> **SOURCE TEXT**
..........

Alex Rodriguez’s record-setting and embattled major league career, launched when he was an 18-year-old shortstop in 1994, will end with his retirement after the 2017 season, the New York Yankees slugger told ESPN New York on Wednesday.
Rodriguez, 40, will step away from the game after the final season of a 10-year, $275 million contract – although some $25 million in salary was lost when A-Rod sat out the entire 2014 season while serving a suspension for his involvement in the Biogenesis performance-enhancing drug scandal.
 
Alex Rodriguez announces he will retire after 2017 season
 
It also appears he will step away from the game before threatening the all-time home run record of 762, held by Barry Bonds. After a 2015 season in which he rehabilitated both his public image and his baseball career by hitting 33 home runs, Rodriguez has 687 career home runs.
He’s a good bet to pass Yankees legend Babe Ruth for No. 3 on the list at 714 home runs  – possibly as soon as this year – but doesn’t figure to reach the heights of Bonds or Hank Aaron, who remains No. 2 at 755 home runs.
Rodriguez is a three-time American League MVP (2003, 2005, 2007) and 14-time All-Star who would easily possess the distinction of greatest player of his generation were it not for his connections to performance-enhancing drugs. After Sports Illustrated reported in 2009 that he failed a drug test in 2003, Rodriguez admitted to taking PEDs from 2001-2003, the first three seasons of his landmark 10-year, $252 million contract with the Texas Rangers.
Steroids were not banned by MLB during those years, and it appeared A-Rod restored his good name with a clutch playoff performance during the Yankees’ run to the 2009 World Series, during which he shed his label as postseason choker, hitting six home runs in their run to the championship.

..........

> **EXTRACTED ENTRIES**
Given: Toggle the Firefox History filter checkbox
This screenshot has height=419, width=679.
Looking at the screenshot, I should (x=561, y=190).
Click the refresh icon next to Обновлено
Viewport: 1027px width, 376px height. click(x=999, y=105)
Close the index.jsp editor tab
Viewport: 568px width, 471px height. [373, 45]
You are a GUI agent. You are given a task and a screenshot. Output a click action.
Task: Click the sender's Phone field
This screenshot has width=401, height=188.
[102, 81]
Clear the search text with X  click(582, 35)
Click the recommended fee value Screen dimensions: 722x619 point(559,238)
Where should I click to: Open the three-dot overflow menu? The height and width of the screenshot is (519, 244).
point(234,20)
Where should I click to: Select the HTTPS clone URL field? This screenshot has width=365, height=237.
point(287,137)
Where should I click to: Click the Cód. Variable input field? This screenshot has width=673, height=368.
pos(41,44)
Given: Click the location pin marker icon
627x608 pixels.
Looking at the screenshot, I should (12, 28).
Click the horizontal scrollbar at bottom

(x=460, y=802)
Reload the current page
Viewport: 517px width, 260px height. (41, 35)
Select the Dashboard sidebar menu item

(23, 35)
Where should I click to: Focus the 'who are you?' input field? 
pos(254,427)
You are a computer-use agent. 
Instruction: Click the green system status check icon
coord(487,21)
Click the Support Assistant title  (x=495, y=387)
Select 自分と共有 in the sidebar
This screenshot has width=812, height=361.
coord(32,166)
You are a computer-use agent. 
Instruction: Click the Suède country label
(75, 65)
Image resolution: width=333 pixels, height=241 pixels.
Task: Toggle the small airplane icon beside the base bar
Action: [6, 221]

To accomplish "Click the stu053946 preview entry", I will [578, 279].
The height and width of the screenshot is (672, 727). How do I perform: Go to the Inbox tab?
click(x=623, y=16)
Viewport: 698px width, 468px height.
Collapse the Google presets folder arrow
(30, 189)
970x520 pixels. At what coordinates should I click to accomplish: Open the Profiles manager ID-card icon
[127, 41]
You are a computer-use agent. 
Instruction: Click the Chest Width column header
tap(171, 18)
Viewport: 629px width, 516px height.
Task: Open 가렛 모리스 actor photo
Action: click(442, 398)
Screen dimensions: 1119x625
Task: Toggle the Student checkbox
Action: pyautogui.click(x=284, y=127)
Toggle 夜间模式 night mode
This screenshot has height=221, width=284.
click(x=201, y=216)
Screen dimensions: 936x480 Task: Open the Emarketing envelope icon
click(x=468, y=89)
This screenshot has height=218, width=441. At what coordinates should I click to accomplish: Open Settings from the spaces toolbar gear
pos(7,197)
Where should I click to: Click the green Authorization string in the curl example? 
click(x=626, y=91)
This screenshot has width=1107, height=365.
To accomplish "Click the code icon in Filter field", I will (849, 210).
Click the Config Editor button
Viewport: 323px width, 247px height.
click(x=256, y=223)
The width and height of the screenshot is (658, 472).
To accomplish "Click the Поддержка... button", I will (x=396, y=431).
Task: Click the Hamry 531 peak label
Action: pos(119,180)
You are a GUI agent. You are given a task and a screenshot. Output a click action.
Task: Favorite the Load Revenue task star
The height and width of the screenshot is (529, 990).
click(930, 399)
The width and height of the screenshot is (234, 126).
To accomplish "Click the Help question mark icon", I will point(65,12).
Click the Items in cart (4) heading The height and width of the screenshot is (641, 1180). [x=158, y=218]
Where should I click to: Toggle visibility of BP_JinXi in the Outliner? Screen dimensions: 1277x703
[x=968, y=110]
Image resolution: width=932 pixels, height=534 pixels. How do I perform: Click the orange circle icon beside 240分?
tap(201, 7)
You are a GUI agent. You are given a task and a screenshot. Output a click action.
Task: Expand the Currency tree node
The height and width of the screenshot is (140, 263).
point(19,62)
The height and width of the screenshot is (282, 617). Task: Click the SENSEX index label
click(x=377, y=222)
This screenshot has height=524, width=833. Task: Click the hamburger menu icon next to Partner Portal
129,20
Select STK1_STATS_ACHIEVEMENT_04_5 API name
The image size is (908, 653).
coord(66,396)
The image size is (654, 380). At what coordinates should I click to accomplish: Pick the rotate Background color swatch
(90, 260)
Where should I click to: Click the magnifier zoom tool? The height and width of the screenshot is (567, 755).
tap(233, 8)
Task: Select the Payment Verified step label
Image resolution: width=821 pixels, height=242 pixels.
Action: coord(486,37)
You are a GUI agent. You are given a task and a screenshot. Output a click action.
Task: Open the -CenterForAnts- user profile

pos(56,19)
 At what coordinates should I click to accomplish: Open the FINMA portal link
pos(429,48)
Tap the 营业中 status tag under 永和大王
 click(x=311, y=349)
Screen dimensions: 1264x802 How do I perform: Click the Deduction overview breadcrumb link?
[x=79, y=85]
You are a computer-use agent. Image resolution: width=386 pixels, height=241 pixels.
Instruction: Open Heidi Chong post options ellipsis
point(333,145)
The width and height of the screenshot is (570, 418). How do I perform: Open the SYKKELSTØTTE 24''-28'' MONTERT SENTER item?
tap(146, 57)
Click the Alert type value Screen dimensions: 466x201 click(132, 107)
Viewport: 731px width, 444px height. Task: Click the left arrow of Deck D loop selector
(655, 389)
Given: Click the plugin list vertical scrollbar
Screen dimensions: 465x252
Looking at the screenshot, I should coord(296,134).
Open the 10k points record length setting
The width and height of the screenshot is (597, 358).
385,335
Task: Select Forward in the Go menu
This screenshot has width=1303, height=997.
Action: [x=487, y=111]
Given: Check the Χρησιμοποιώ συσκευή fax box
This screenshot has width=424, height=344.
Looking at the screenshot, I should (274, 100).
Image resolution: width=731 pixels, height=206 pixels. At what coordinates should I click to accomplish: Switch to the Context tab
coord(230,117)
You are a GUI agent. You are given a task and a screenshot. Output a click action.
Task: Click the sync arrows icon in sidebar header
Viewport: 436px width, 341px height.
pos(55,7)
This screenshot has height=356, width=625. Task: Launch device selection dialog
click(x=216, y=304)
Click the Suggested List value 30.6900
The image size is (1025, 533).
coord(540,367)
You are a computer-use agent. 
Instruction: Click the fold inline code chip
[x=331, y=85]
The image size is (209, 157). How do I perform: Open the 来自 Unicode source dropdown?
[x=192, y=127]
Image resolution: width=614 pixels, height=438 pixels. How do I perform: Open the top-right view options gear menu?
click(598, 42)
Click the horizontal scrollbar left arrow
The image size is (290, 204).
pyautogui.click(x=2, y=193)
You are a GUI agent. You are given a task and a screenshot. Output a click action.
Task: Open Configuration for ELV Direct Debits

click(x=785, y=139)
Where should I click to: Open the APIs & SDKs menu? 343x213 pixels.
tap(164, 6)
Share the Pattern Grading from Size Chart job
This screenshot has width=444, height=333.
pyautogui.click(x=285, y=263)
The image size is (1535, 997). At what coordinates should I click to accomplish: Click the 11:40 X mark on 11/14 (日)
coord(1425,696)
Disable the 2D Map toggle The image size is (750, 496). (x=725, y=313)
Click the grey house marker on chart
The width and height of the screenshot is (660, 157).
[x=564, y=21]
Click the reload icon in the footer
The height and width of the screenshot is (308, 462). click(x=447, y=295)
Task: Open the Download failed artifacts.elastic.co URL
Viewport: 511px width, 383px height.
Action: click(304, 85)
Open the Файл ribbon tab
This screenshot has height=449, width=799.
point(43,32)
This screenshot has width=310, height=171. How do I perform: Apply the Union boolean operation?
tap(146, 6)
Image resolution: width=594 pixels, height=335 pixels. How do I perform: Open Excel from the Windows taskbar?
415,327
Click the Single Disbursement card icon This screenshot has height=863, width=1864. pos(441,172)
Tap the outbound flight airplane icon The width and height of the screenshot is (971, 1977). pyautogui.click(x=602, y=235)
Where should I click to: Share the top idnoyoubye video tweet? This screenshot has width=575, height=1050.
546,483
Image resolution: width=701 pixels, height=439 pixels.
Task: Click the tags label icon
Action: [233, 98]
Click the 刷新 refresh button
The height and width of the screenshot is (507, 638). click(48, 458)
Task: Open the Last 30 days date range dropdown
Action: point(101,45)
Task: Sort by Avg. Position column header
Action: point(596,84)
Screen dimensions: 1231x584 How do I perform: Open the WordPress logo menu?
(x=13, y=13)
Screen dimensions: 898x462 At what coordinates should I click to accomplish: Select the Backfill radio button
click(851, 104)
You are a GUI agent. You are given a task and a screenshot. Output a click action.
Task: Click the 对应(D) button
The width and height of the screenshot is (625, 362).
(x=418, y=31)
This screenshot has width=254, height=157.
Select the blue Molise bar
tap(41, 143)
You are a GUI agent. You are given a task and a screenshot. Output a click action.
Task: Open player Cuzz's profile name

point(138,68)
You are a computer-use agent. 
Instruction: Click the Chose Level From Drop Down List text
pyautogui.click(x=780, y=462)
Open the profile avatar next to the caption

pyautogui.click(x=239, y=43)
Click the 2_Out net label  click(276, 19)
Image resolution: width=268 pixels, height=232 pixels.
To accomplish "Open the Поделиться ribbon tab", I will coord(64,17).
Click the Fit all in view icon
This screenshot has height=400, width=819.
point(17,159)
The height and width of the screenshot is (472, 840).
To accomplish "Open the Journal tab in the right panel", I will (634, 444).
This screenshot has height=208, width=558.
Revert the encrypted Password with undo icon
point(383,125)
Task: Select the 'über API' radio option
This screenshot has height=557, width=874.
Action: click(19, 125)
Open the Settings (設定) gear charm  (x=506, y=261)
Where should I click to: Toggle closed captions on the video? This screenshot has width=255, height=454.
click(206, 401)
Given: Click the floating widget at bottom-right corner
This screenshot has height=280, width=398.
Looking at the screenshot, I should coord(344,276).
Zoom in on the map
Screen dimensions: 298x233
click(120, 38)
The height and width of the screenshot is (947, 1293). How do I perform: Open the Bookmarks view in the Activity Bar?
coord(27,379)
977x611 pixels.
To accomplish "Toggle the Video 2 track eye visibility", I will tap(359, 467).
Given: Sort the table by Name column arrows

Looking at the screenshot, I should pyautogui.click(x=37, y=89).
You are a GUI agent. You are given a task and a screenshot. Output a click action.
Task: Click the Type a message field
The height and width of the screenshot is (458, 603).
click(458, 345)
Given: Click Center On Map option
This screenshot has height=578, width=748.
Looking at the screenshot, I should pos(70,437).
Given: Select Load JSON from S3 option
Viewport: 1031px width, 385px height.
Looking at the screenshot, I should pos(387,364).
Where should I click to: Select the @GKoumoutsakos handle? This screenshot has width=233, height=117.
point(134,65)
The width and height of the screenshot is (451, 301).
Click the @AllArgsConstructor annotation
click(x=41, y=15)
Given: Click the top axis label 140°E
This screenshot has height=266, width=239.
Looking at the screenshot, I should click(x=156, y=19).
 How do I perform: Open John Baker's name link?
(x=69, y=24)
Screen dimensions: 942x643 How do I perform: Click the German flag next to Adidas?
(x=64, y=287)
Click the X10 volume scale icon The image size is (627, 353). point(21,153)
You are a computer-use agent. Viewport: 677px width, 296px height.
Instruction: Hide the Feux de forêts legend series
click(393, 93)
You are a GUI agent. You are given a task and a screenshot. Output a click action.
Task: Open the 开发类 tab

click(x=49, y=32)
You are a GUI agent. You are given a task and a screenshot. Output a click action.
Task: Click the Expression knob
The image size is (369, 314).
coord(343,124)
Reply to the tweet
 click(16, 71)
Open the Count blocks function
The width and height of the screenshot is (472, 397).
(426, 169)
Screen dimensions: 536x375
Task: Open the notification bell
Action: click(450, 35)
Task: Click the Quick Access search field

..........

> **QUESTIONS TO ANSWER**
[a] According to the article on Alex Rodriguez's retirement, how many career home runs does Rodriguez have?
[b] Print the passage of the Alex Rodriguez retirement article between "Rodriguez, 40, will" and "career home runs.", inclusive.
[c] Proceed with the article on Alex Rodriguez's retirement, picking up after its last sentence.

> **ANSWERS TO THIS EXERCISE**
[a] 687

[b]
Rodriguez, 40, will step away from the game after the final season of a 10-year, $275 million contract – although some $25 million in salary was lost when A-Rod sat out the entire 2014 season while serving a suspension for his involvement in the Biogenesis performance-enhancing drug scandal.
 
Alex Rodriguez announces he will retire after 2017 season
 
It also appears he will step away from the game before threatening the all-time home run record of 762, held by Barry Bonds. After a 2015 season in which he rehabilitated both his public image and his baseball career by hitting 33 home runs, Rodriguez has 687 career home runs.

[c]
But the 2013 Biogenesis scandal revealed A-Rod’s continued PED use long after Major League Baseball instituted a strident testing policy, with penalties. After stridently fighting a suspension throughout the final months of 2013 and into 2014 – including filing a lawsuit against the MLB players’ association – A-Rod accepted his season-long ban for the 2014 season.
Despite sitting out an entire season – and undergoing 2013 hip surgery – A-Rod returned with a flourish in 2015, hitting 33 home runs, compiling an .842 OPS and galvanizing a Yankees club that rallied for an AL wild card berth. Along the way, he endeared himself again to teammates and Yankees management, which wanted to withhold a bonus for Rodriguez passing Willie Mays with his 661st career home run; the player and club eventually reached a settlement on a charitable donation. Rodriguez also passed the 3,000-hit mark in 2015..
Now, it appears he will play two more seasons – and complete a career in which he will gross around $420 million in earnings – before he moves on, some 23 years after it began.
Entering 2016, Rodriguez ranks fourth all time in home runs (687), 21st in hits (3,070), eighth in runs scored (2,002) and fourth in RBI (2,005). He also ranks 12th all-time with 119 Wins Above Replacement.